My ten-year-old sister was nearby

that day, though I don't know what

she saw or heard; I was six.

Saying he wanted to show me

something, the thirteen-year-old

boy arranged me upside-down on a

kitchen chair.

The next thing, he was trying to

push a part of himself into me.

Pain! I cried out.

He'd withdrawn and disappeared,

before my mother peered from the hallway, where she was sewing:

What's going on?


Much later,

when I came to understand what he'd

done, I was overwhelmed with

shame.

The first person I told, in my thirties, was my psychiatrist,

whose comments were kind and soothing.


Decades later,

I confronted the molester,

whose response astonished me.

Well, at least it wasn't rape or anything, he said..

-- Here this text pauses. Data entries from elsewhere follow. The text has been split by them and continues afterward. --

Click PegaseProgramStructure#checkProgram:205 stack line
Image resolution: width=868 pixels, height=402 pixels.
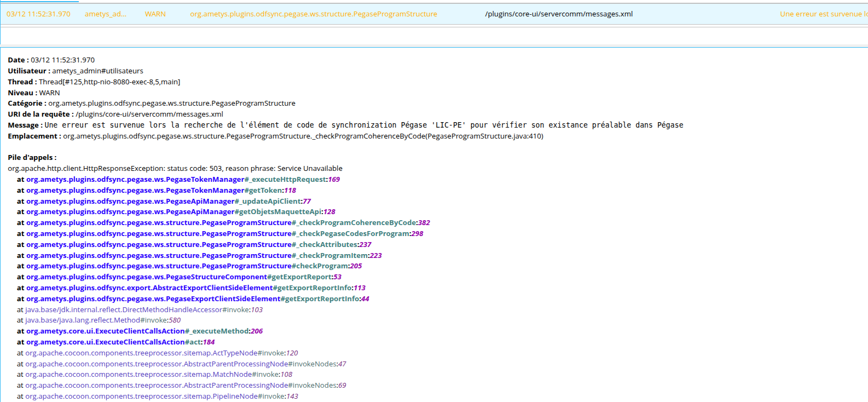pyautogui.click(x=194, y=266)
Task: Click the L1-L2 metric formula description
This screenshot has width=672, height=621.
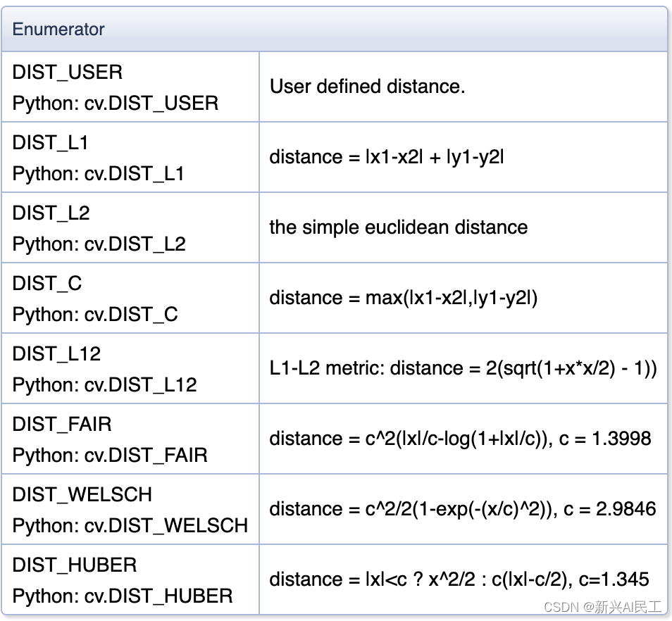Action: point(463,368)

It wasn't? I declared. That's exactly what it was!

After a silence, he muttered

something, and then apologized to me.

My sister had been my best friend

in adolescence, but I didn't talk to her

about what happened

until many decades later.

Immediately and loudly, she declared,

That never happened—it's a false memory.


Surely couldn't imagine

she knew every moment

of my early life.

I repeated what I'd said more loudly

and succinctly,

emphasizing that it was the truth,

and also mentioned that the molester

had admitted what he'd done.


To no avail.


In the years since that day, she has repeatedly insisted

on the falsity of my memory,

and even wrote and published something about it. The memory no longer hurts like

it used to; now my main feeling is sadness

about my sister's response.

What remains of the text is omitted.